Start Gesellschaft Die CDU sieht sich ausgegrenzt

Die CDU sieht sich ausgegrenzt

MAINZ – Die Darstellungen des Oberbürgermeisters Michael Ebling (SPD), dass die CDU bei der Erarbeitung des 50-Millionen-Euro-Pakets beteiligt gewesen sei, ist schlichtweg nicht richtig. Weder die CDU-Stadtratsfraktion noch Manuela Matz als Dezernentin wurden tatsächlich eingebunden – so die CDU in einer Stellungnahme.

Dezernentin Matz erhielt die Vorschläge am Nachmittag vor der Stadtvorstandssitzung serviert, ohne Gelegenheit gehabt zu haben, mit ihren Amtsleitern eigene Ideen zu entwickeln. Vielmehr hielt man die Aktivitäten vor ihr im Stadtvorstand monatelang bis kurz vor der Sitzung geheim. „An diesem Vorgehen lässt sich das verquere Bild des Oberbürgermeisters erkennen, dass die Vertreterinnen und Vertreter des Stadtvorstands in erster Linie ihrer Partei verpflichtet sind und nicht unserer Stadt“, erklärt der CDU-Fraktionsvorsitzende Hannsgeorg Schönig.

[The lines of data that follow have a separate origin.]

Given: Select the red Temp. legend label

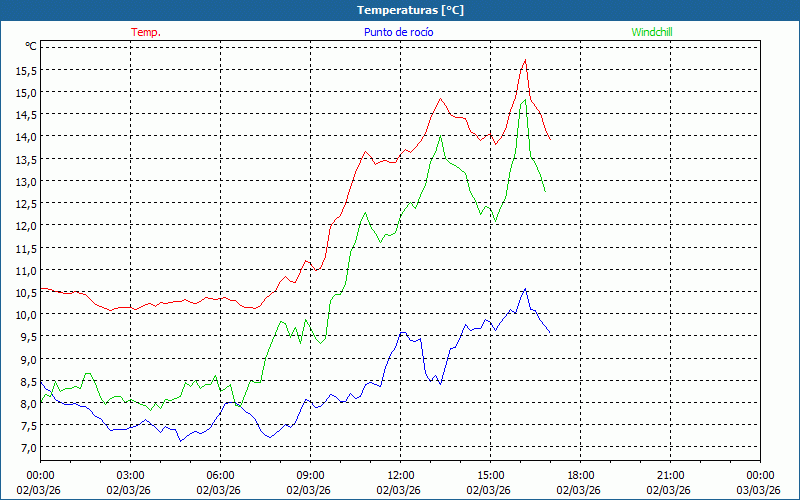Looking at the screenshot, I should tap(146, 32).
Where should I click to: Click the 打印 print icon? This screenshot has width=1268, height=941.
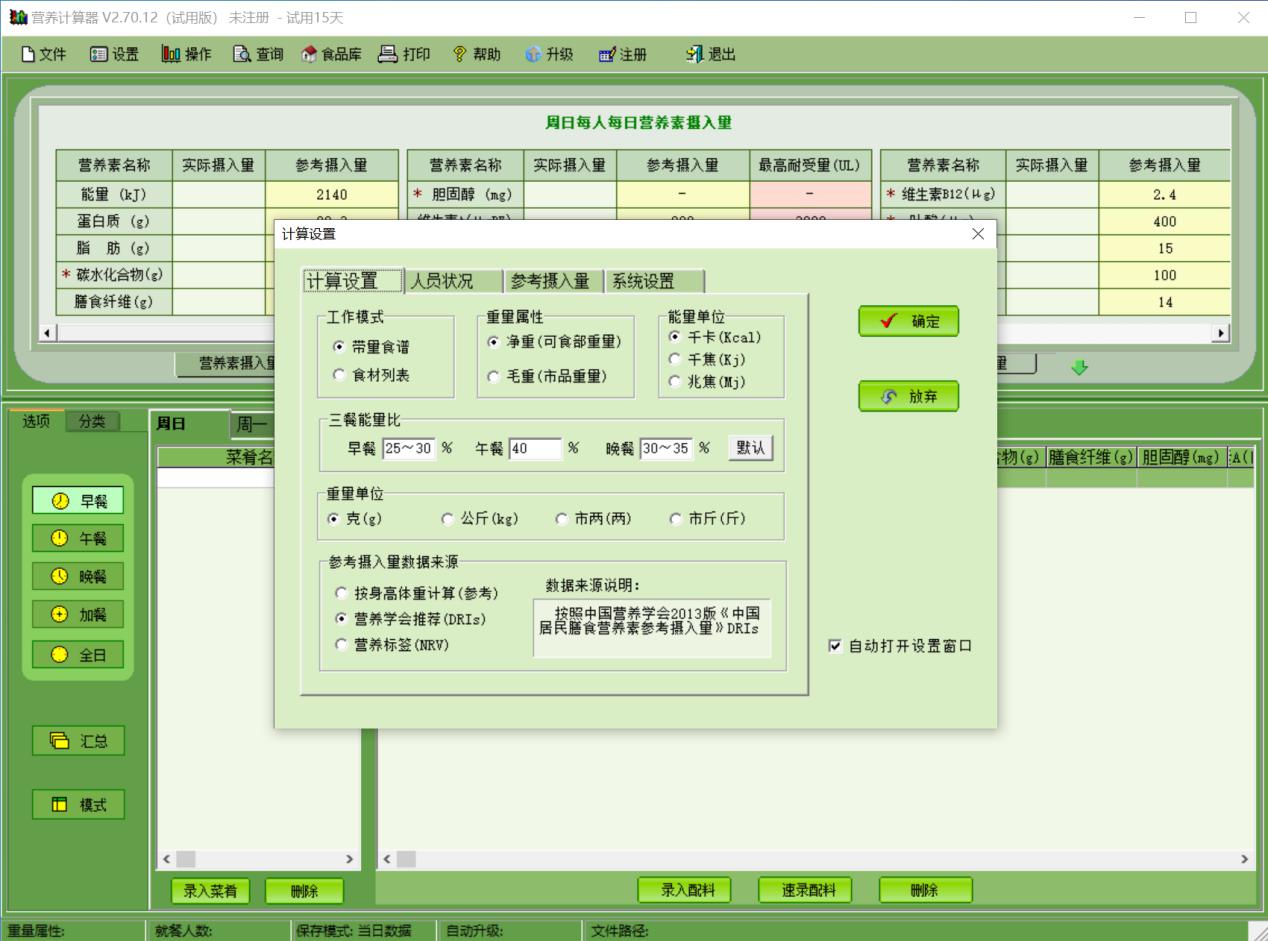coord(404,54)
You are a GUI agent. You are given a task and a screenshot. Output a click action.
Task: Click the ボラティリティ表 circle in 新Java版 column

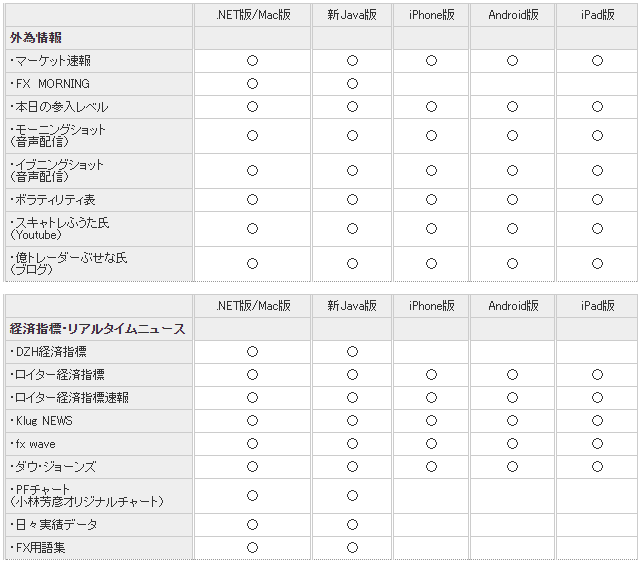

Die CDU hatte bislang das Verständnis, dass Manuela Matz zwar Mitglied der CDU sei, sie aber als Wirtschaftsdezernentin überparteilich arbeite. Der Oberbürgermeister missbrauche sein Amt hingegen für parteipolitische Zwecke. „Der richtige Weg, die Parteien einzubinden, wäre eine Direktansprache der Fraktionen gewesen“, so Schönig. Dies sei jedoch nicht passiert. Stattdessen wurde im Stadtrat das 50-Millionen-Euro-Paket von den Vertreterinnen und Vertretern der Ampel-Parteien sehr eindeutig als alleinige Errungenschaft verkauft.

„Vor diesem Hintergrund wird deutlich, dass man verhindern wollte, dass sich die CDU und auch andere Fraktionen mit eigenen Ideen einbringen sollten“, sagen Schönig und sein designierter Nachfolger Ludwig Holle. Und dazu passe auch, dass die Dezernentin offensichtlich wegen ihres Parteibuchs am Nachmittag vor der Stadtvorstandssitzung mit den Vorlagen der anderen Dezernenten überrascht wurde, so dass ihren Ämtern keine Zeit mehr blieb, eigene Vorschläge zu machen.